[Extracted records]
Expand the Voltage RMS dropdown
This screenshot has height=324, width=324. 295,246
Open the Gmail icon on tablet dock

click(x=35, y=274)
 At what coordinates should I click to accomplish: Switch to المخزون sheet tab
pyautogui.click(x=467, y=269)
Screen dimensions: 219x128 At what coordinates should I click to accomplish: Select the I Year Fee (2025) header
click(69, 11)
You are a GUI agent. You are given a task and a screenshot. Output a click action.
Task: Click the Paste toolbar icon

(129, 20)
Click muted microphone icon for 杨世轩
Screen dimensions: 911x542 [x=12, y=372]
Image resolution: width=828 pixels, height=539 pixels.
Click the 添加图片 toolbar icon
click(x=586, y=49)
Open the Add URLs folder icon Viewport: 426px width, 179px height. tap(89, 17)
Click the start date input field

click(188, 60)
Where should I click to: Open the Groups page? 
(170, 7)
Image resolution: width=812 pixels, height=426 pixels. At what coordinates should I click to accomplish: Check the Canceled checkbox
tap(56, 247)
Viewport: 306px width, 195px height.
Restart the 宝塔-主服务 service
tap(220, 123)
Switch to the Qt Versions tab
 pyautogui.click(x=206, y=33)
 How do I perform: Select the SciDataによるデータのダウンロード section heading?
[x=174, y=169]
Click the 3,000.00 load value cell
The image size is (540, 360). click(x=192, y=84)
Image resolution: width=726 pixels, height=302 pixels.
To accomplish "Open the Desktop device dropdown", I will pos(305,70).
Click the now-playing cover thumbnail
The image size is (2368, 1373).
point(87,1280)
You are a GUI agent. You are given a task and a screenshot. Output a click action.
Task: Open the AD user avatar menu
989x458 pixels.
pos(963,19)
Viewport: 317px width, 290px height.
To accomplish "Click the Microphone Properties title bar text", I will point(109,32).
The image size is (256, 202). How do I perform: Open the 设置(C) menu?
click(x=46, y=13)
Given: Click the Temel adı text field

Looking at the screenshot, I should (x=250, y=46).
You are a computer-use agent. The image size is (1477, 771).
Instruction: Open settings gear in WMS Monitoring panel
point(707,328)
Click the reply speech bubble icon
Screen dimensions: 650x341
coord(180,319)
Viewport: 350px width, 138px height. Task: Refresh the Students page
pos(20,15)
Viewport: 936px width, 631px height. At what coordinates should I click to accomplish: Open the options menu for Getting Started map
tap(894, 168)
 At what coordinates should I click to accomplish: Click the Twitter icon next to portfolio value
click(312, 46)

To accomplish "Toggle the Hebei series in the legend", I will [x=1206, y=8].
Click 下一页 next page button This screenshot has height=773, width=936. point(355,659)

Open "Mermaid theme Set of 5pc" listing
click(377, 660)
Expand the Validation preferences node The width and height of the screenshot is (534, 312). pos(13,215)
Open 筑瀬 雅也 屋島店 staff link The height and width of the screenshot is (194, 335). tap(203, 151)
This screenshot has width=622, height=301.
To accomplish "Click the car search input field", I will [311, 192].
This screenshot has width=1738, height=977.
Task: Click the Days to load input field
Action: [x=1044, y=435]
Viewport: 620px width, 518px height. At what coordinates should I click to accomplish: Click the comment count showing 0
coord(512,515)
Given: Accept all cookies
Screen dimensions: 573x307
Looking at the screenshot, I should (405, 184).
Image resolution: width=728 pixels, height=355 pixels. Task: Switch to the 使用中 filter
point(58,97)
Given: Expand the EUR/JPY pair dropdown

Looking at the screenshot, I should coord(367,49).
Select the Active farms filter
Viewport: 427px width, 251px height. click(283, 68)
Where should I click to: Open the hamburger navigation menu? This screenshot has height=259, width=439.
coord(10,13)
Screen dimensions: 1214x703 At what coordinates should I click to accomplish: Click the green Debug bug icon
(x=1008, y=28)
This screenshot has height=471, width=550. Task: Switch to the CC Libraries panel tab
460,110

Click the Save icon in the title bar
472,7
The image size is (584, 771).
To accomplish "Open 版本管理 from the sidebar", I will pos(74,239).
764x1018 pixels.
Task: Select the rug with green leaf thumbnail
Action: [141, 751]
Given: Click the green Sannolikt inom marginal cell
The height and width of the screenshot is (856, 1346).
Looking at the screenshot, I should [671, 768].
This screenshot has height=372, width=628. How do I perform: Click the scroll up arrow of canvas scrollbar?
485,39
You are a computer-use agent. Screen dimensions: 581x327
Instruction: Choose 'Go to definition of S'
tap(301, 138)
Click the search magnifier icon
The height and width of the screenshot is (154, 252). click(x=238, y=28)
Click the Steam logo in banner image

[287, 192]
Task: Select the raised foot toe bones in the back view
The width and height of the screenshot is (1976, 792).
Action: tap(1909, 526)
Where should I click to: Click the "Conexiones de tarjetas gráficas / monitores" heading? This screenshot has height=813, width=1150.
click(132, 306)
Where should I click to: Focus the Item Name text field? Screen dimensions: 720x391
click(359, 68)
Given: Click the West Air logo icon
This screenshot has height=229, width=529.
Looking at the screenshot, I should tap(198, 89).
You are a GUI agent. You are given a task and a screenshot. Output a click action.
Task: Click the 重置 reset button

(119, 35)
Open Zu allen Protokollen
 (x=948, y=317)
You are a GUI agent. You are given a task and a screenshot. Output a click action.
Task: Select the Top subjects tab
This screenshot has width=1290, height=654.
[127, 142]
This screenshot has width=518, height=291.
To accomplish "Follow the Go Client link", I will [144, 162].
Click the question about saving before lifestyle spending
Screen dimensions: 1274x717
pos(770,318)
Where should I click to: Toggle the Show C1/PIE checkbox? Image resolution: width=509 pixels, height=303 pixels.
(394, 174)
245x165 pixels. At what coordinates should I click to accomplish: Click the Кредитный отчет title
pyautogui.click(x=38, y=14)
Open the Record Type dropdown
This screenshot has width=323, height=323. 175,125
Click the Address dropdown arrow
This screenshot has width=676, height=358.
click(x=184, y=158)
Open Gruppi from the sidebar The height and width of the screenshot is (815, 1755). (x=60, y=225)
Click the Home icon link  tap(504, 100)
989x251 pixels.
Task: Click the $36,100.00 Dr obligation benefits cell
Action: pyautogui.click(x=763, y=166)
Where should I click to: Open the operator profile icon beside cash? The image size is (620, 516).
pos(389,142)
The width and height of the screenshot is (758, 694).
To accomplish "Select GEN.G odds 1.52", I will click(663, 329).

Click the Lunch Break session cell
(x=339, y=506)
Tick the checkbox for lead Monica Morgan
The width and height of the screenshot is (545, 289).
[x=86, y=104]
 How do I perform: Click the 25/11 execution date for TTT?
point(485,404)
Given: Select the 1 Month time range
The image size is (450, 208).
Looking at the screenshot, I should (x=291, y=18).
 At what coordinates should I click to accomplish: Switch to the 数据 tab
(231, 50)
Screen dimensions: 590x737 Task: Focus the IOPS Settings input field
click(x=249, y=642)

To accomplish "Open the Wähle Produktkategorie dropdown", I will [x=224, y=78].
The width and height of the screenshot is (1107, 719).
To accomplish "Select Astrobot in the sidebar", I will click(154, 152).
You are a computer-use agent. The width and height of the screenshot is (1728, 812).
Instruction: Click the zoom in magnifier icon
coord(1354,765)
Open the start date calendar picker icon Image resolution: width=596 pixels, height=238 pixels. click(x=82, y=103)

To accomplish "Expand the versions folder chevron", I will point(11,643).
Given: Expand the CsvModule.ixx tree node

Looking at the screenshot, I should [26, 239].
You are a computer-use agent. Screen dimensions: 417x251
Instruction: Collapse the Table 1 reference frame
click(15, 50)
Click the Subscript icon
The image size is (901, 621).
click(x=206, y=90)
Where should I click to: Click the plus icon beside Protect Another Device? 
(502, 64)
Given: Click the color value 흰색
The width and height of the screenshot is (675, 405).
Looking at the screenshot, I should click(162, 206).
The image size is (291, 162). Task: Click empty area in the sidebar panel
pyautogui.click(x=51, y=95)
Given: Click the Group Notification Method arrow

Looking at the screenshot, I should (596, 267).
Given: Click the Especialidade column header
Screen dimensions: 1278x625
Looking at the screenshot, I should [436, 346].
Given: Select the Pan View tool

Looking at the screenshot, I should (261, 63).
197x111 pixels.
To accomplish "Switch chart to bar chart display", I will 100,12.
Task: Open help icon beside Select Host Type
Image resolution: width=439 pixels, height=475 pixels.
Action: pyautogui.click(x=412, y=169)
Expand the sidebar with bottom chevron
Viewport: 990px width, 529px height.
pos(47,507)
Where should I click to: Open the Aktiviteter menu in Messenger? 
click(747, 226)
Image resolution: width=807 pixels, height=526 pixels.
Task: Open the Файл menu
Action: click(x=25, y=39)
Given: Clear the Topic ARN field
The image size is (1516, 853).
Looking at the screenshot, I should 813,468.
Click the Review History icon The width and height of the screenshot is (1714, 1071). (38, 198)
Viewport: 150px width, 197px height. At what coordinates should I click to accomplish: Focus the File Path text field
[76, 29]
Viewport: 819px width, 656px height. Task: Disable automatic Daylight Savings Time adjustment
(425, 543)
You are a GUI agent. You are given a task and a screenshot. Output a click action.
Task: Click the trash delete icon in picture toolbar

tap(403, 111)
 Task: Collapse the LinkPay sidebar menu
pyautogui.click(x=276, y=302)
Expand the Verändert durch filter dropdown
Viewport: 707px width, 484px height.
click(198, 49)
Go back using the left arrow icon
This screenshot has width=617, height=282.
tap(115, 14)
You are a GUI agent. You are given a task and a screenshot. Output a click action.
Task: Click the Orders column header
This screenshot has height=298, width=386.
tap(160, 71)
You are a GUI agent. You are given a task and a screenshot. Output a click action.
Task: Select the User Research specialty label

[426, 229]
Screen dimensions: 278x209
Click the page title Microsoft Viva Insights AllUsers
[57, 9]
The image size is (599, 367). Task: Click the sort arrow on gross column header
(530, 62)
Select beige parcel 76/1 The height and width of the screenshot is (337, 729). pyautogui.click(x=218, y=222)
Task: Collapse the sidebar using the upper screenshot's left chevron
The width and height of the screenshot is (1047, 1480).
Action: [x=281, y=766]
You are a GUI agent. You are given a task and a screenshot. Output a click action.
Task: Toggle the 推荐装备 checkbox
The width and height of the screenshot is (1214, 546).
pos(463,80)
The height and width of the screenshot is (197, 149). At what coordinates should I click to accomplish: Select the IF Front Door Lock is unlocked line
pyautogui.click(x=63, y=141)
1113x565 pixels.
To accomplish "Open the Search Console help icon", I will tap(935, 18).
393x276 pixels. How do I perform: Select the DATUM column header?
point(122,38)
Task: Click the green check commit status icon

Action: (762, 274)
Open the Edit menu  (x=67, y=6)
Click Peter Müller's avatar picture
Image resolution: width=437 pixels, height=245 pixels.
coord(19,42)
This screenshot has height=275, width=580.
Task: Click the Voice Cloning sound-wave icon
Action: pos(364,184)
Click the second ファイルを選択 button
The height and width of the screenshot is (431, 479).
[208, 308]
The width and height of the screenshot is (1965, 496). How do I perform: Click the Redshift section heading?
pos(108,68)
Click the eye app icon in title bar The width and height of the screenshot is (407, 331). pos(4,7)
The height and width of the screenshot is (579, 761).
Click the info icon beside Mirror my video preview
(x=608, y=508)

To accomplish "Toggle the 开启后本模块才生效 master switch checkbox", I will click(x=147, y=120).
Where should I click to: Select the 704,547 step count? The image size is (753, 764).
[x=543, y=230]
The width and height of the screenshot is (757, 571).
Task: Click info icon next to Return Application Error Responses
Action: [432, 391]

- _Goal of the exercise_: Rewrite the records from the first line through the line with "The image size is (540, 360).", changing every "toolbar icon" to "toolbar button" and keeping everything else the same.

- _Response below_:
Expand the Voltage RMS dropdown
This screenshot has height=324, width=324. 295,246
Open the Gmail icon on tablet dock

click(x=35, y=274)
 At what coordinates should I click to accomplish: Switch to المخزون sheet tab
pyautogui.click(x=467, y=269)
Screen dimensions: 219x128 At what coordinates should I click to accomplish: Select the I Year Fee (2025) header
click(69, 11)
You are a GUI agent. You are given a task and a screenshot. Output a click action.
Task: Click the Paste toolbar button

(129, 20)
Click muted microphone icon for 杨世轩
Screen dimensions: 911x542 [x=12, y=372]
Image resolution: width=828 pixels, height=539 pixels.
Click the 添加图片 toolbar button
click(x=586, y=49)
Open the Add URLs folder icon Viewport: 426px width, 179px height. tap(89, 17)
Click the start date input field

click(188, 60)
Where should I click to: Open the Groups page? 
(170, 7)
Image resolution: width=812 pixels, height=426 pixels. At what coordinates should I click to accomplish: Check the Canceled checkbox
tap(56, 247)
Viewport: 306px width, 195px height.
Restart the 宝塔-主服务 service
tap(220, 123)
Switch to the Qt Versions tab
 pyautogui.click(x=206, y=33)
 How do I perform: Select the SciDataによるデータのダウンロード section heading?
[x=174, y=169]
Click the 3,000.00 load value cell
The image size is (540, 360). click(x=192, y=84)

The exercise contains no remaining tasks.